**EXCERPT TO READ:**
Today in History for Thursday, December 13, 2012

-- — Today is Thursday, Dec. 13, the 348th day of 2012. There are 18 days left in the year.



Highlight in History

On Dec. 13, 1862, Union forces led by Maj. Gen. Ambrose Burnside launched futile attacks against entrenched Confederate soldiers during the Civil War Battle of Fredericksburg; the soundly defeated Northern troops withdrew two days later. (It was during this battle that Confederate Gen. Robert E. Lee is said to have remarked: “It is well that war is so terrible, or we should grow too fond of it.”)



On this date

In 1642, Dutch navigator Abel Tasman sighted present-day New Zealand.

In 1769, Dartmouth College in New Hampshire received its charter.

In 1918, President Woodrow Wilson arrived in France, becoming the first chief executive to visit Europe while in office.

In 1928, George Gershwin’s “An American in Paris” had its premiere at Carnegie Hall in New York.

In 1937, the Chinese city of Nanjing fell to Japanese forces; what followed was a massacre of war prisoners, soldiers and citizens. (China maintains as many as 300,000 people died; Japan says the toll was far less.)

In 1944, during World War II, the U.S. cruiser Nashville was badly damaged in a Japanese kamikaze attack that claimed more than 130 lives.

In 1962, the United States launched Relay 1, a communications satellite which retransmitted television, telephone and digital signals.

In 1978, the Philadelphia Mint began stamping the Susan B. Anthony dollar, which went into circulation in July 1979.

In 1981, authorities in Poland imposed martial law in a crackdown on the Solidarity labor movement. (Martial law formally ended in 1983.)

In 1994, an American Eagle commuter plane crashed short of Raleigh-Durham International Airport in North Carolina, killing 15 of the 20 people on board.

In 2000, Democratic presidential candidate Al Gore conceded to Republican George W. Bush, a day after the U.S. Supreme Court shut down further recounts in Florida.

In 2003, Saddam Hussein was captured by U.S. forces while hiding in a hole under a farmhouse in Adwar, Iraq, near his hometown of Tikrit.



Ten years ago

Cardinal Bernard Law resigned as Boston archbishop because of the priest sex abuse scandal. President George W. Bush announced he would take the smallpox vaccine along with U.S. military forces, but was not recommending the potentially risky inoculation for most Americans. The U.N. Security Council condemned “acts of terror” against Israel in Kenya and deplored the claims of responsibility by the al-Qaida terror network. Former Secretary of State Henry Kissinger stepped down as chairman of a panel investigating the Sept. 11 attacks, citing controversy over potential conflicts of interest with his private-sector clients.



Five years ago

Democratic presidential hopefuls meeting in Johnston, Iowa, called for higher taxes on the highest-paid Americans and on big corporations in an unusually cordial debate. Shareholders of Dow Jones & Co., publisher of The Wall Street Journal, approved a takeover by Rupert Murdoch’s News Corp. Major League Baseball’s Mitchell Report was released, identifying 85 names to differing degrees in connection with the alleged use of  performance-enhancing drugs.



One year ago

Early sound recordings by Alexander Graham Bell that were packed away at the Smithsonian Institution for more than a century were played publicly for the first time using new technology that read the sound with light and a 3D camera. (In one recording, a man recites part of  Hamlet’s Soliloquy; on another, a voice recites the numbers 1 through 6.) In the Penn State child sex abuse scandal, ex-assistant coach Jerry Sandusky waived a preliminary    hearing on the charges, which he denied. (Sandusky was later convicted of abusing several boys, some on campus.) In Liege, Belgium, six people were killed when a 33-year-old man threw grenades          and fired on a crowd of people in the city’s main square before committing suicide.

**WORK ORDER 1:** Turn the paragraph in the Today in History excerpt that begins "Democratic presidential hopefuls meeting" into a short bulleted list of its main facts.
**WORK ORDER 2:** According to the Today in History excerpt, which college received its charter in 1769?
**WORK ORDER 3:** Reproduce the part of the Today in History excerpt starting at "In 1944, during" and ending at "ended in 1983.)".
These lines come from a separate source.

**DATA FOR ANALYSIS:**
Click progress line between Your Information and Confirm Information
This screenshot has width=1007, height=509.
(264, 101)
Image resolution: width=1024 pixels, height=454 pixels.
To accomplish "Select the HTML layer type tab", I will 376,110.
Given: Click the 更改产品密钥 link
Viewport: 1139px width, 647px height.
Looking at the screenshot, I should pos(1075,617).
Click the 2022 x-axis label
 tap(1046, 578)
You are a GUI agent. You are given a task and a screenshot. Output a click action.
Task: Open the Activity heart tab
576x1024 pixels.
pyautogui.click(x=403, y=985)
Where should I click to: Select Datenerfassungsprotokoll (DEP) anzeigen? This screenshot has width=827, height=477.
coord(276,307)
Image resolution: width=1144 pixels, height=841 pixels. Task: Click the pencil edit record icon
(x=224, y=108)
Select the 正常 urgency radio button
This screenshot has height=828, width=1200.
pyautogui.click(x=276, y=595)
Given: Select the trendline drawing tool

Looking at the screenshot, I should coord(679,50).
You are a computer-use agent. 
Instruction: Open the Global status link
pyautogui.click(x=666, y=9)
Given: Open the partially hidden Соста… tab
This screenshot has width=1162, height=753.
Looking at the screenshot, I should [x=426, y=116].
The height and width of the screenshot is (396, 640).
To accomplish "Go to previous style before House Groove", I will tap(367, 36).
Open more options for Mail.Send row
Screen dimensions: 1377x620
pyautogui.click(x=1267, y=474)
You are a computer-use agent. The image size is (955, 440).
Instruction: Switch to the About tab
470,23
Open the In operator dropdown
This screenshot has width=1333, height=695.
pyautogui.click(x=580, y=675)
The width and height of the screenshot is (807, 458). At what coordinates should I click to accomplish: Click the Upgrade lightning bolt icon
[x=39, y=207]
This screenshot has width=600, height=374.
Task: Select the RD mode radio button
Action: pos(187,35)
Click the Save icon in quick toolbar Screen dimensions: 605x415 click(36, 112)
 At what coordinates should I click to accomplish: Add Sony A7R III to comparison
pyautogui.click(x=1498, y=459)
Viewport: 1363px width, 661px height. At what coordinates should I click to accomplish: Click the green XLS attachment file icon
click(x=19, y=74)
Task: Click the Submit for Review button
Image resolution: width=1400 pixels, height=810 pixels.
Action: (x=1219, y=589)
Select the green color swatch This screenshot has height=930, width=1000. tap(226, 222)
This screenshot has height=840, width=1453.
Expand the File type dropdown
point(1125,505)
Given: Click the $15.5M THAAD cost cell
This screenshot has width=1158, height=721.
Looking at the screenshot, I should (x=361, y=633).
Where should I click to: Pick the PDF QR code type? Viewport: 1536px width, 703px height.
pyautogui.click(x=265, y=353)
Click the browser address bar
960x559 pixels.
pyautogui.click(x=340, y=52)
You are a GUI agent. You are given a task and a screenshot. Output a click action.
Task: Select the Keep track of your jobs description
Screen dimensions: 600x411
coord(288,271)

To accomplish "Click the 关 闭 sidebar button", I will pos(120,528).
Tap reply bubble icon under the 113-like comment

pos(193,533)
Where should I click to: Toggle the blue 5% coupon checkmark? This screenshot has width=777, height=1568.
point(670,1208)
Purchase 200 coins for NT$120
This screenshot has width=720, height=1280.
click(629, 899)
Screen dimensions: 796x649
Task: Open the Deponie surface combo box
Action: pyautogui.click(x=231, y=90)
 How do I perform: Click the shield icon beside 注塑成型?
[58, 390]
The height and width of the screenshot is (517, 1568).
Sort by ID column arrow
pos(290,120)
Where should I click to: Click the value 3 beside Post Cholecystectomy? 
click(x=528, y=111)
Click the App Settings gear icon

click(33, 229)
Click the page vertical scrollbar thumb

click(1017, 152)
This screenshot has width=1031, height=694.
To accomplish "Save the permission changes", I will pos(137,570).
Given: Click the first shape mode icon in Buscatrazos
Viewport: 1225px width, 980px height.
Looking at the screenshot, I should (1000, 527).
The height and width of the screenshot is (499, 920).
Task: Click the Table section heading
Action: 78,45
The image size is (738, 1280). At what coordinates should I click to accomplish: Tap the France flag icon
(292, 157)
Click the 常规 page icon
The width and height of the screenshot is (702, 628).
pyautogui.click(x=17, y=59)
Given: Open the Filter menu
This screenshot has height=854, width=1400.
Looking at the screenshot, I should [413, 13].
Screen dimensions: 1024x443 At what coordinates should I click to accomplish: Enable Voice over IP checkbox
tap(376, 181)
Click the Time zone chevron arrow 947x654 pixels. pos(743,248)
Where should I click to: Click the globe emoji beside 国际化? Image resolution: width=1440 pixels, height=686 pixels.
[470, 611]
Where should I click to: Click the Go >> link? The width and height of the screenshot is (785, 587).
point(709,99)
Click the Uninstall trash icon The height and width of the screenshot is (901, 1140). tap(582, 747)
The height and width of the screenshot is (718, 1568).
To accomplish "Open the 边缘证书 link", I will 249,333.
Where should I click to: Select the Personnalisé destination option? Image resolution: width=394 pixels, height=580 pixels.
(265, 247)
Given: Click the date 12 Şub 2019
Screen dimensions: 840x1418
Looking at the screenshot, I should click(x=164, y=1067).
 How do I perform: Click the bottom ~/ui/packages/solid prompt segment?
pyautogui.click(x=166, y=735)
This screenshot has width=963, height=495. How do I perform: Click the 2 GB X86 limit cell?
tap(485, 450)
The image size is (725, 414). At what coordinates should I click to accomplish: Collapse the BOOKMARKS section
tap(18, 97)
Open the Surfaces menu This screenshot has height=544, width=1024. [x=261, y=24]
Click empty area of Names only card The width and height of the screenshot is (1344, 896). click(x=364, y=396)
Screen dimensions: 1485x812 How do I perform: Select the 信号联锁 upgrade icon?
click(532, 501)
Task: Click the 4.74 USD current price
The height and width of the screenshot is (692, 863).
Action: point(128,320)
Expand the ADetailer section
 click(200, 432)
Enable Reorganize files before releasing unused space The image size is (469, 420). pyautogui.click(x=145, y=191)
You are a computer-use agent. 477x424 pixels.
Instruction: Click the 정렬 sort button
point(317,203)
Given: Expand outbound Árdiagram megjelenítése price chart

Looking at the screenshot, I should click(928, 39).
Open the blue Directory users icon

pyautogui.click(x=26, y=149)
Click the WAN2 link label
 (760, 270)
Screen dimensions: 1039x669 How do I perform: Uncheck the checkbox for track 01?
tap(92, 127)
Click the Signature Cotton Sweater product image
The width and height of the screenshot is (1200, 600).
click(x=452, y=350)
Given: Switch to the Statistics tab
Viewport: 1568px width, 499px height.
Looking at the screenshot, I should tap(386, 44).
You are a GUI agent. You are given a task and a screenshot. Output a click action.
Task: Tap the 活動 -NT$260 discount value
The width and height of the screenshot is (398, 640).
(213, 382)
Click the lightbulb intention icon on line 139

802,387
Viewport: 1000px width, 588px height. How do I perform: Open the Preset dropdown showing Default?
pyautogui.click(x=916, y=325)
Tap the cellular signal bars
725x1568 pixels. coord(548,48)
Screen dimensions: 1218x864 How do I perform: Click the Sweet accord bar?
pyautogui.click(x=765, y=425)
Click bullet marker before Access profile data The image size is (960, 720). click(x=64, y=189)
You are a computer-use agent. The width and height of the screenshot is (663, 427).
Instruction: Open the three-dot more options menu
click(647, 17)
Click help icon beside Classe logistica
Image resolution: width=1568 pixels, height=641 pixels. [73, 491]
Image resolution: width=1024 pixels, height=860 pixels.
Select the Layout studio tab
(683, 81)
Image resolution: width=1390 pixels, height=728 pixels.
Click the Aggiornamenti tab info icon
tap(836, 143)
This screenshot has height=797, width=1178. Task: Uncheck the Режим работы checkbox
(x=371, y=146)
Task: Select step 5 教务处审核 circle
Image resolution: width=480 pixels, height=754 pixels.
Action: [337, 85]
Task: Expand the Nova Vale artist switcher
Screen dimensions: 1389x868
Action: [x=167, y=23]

**ANSWER 1:**
- Democratic presidential hopefuls met in Johnston, Iowa, for an unusually cordial debate and called for higher taxes on the highest-paid Americans and big corporations.
- Dow Jones & Co. shareholders approved a takeover by Rupert Murdoch's News Corp.
- Major League Baseball's Mitchell Report came out, identifying 85 names in connection with alleged use of performance-enhancing drugs.

**ANSWER 2:** Dartmouth College in New Hampshire.

**ANSWER 3:**
In 1944, during World War II, the U.S. cruiser Nashville was badly damaged in a Japanese kamikaze attack that claimed more than 130 lives.

In 1962, the United States launched Relay 1, a communications satellite which retransmitted television, telephone and digital signals.

In 1978, the Philadelphia Mint began stamping the Susan B. Anthony dollar, which went into circulation in July 1979.

In 1981, authorities in Poland imposed martial law in a crackdown on the Solidarity labor movement. (Martial law formally ended in 1983.)